== STUDY MATERIAL ==
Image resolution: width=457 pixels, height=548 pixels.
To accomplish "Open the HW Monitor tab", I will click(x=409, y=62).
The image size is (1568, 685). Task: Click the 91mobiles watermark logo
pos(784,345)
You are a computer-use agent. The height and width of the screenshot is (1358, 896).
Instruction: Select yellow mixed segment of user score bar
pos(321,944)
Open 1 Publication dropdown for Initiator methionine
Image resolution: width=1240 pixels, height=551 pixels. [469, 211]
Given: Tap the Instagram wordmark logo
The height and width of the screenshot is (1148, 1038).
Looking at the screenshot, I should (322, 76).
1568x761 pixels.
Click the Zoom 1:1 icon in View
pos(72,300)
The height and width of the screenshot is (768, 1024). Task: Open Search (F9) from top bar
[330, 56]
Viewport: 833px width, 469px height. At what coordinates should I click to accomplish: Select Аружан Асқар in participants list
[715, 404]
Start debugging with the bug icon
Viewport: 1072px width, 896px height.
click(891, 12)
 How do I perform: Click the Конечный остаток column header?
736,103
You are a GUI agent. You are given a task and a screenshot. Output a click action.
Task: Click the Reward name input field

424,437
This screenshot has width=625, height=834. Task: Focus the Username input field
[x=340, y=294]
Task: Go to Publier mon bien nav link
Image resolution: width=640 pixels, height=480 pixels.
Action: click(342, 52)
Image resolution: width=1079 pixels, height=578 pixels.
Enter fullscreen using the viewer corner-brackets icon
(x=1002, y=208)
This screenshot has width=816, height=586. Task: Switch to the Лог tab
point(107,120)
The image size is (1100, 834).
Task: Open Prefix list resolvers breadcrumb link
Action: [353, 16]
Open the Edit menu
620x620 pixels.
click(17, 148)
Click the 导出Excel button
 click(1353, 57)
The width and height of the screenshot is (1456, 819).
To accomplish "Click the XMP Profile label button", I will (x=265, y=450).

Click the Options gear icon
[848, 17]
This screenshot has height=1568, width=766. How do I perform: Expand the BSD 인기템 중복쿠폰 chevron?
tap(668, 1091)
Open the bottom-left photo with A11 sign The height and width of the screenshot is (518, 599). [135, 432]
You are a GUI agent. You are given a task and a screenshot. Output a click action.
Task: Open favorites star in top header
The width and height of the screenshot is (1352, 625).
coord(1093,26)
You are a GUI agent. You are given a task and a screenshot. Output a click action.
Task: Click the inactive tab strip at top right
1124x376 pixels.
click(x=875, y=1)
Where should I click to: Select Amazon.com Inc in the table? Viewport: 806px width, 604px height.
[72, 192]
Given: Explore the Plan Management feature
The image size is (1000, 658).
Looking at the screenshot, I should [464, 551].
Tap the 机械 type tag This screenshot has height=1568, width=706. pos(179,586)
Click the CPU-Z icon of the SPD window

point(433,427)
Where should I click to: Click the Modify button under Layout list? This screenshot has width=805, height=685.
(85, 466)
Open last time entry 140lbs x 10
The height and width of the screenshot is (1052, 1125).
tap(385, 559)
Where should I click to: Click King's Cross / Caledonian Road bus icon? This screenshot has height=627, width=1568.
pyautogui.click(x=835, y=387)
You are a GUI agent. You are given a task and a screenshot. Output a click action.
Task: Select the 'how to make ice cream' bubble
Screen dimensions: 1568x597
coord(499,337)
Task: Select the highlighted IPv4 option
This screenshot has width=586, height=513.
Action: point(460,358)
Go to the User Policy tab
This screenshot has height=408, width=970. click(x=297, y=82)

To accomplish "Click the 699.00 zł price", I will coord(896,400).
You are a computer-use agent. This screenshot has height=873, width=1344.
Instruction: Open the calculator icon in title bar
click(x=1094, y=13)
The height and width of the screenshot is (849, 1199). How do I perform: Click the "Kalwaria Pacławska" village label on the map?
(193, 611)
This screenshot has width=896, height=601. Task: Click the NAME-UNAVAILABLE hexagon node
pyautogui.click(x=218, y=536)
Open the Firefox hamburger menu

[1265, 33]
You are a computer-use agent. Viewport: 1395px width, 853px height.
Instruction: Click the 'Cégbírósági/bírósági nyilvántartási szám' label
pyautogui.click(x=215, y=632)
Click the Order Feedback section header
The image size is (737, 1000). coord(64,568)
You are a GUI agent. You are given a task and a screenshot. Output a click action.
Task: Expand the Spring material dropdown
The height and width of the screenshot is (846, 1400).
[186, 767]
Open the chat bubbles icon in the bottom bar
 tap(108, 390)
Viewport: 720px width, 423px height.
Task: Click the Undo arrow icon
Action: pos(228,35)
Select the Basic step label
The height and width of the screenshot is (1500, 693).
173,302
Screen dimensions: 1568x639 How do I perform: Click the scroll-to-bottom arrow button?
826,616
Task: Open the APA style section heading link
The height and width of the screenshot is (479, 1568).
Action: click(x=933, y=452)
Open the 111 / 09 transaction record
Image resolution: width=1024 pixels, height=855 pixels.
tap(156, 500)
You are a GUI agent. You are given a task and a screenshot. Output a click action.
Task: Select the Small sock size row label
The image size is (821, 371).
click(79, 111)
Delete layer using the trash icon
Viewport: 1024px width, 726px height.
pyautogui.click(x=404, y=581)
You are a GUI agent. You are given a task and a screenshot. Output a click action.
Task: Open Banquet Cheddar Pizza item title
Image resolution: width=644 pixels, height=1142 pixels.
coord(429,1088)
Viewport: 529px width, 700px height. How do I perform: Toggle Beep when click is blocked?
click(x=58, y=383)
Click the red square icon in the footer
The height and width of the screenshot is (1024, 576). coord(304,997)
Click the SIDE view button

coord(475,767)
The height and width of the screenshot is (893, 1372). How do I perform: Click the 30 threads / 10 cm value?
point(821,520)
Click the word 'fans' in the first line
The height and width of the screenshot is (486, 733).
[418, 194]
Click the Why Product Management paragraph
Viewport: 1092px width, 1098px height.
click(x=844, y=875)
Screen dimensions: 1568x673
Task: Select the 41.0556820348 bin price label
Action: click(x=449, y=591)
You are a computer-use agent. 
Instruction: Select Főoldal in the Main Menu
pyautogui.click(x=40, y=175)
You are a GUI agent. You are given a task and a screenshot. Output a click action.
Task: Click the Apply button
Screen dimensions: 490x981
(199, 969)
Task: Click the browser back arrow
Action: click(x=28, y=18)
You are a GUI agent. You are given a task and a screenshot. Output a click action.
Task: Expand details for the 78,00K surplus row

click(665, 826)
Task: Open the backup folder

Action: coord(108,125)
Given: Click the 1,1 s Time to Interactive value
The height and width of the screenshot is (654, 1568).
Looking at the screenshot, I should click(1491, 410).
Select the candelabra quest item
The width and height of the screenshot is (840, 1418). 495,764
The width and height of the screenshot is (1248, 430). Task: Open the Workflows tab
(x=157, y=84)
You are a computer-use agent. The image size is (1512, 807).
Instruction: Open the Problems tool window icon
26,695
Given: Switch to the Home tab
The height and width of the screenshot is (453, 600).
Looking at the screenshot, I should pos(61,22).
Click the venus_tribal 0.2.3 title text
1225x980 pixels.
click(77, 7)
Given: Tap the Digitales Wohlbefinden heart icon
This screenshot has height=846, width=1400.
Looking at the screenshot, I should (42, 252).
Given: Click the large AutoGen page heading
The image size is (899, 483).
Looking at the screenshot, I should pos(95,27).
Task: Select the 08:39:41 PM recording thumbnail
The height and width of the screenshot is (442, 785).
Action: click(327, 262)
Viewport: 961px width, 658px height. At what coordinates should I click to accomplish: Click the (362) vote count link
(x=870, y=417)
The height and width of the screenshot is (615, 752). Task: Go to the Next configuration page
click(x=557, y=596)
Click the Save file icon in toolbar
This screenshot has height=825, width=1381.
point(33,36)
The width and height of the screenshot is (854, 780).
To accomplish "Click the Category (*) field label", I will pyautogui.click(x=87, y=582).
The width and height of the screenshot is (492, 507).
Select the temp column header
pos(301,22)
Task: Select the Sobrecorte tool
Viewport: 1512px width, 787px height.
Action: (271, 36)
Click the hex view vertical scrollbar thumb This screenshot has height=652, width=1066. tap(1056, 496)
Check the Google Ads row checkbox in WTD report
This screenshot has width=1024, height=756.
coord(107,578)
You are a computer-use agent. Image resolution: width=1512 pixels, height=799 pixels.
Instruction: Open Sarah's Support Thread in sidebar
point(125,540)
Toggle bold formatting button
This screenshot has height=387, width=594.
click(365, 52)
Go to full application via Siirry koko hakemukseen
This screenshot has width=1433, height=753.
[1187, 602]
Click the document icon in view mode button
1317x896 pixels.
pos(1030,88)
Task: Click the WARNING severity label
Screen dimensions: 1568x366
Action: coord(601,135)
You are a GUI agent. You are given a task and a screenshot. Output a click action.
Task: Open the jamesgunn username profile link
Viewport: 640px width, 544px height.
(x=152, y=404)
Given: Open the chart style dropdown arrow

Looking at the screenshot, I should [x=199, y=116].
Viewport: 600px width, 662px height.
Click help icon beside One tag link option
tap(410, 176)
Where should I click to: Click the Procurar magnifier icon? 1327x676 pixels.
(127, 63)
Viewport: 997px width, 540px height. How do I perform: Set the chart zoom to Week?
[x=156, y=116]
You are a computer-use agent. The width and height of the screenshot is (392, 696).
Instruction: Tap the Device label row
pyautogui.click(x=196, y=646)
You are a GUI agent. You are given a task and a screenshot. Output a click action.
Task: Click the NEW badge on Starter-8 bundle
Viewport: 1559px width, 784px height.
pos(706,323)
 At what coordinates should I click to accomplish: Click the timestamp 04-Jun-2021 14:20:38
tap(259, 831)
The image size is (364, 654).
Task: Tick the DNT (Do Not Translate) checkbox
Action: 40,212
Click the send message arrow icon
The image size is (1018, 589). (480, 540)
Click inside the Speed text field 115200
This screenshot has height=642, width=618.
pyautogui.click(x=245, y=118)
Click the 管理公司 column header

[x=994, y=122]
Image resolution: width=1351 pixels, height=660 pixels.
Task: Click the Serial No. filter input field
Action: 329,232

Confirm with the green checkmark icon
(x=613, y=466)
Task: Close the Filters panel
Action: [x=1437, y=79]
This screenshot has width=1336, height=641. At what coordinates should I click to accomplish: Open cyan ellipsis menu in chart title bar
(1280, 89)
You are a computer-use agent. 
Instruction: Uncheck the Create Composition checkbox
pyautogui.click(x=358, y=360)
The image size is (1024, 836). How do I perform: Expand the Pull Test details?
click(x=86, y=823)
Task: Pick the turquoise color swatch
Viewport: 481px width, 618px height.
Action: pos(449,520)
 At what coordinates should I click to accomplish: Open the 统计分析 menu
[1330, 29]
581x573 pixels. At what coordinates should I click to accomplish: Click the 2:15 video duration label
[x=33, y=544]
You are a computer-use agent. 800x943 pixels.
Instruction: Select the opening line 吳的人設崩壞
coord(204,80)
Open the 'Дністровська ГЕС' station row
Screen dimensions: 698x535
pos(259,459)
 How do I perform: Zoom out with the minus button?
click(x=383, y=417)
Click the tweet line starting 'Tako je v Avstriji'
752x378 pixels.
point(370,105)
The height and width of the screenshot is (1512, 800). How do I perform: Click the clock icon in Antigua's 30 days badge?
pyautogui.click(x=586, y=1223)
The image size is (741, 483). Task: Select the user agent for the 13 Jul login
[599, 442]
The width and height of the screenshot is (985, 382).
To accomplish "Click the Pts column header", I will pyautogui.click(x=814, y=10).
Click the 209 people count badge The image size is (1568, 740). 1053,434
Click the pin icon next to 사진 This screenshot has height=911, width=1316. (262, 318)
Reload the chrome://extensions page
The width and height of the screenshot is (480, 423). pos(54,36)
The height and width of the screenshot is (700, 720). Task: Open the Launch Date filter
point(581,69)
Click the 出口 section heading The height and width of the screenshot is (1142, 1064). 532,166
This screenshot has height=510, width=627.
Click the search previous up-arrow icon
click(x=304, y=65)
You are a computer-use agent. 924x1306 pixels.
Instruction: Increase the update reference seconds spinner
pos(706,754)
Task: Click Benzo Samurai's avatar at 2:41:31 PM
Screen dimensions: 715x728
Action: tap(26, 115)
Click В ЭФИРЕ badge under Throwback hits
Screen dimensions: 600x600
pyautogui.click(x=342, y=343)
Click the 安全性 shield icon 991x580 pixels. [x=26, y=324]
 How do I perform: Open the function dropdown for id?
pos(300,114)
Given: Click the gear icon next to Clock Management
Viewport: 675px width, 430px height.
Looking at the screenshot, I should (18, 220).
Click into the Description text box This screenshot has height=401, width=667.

== TASK ==
Please copy out every line of the preceding listing that carries "heading".

== WRITTEN ANSWER ==
Task: Open the APA style section heading link
Given: Click the large AutoGen page heading
Click the 出口 section heading The height and width of the screenshot is (1142, 1064). 532,166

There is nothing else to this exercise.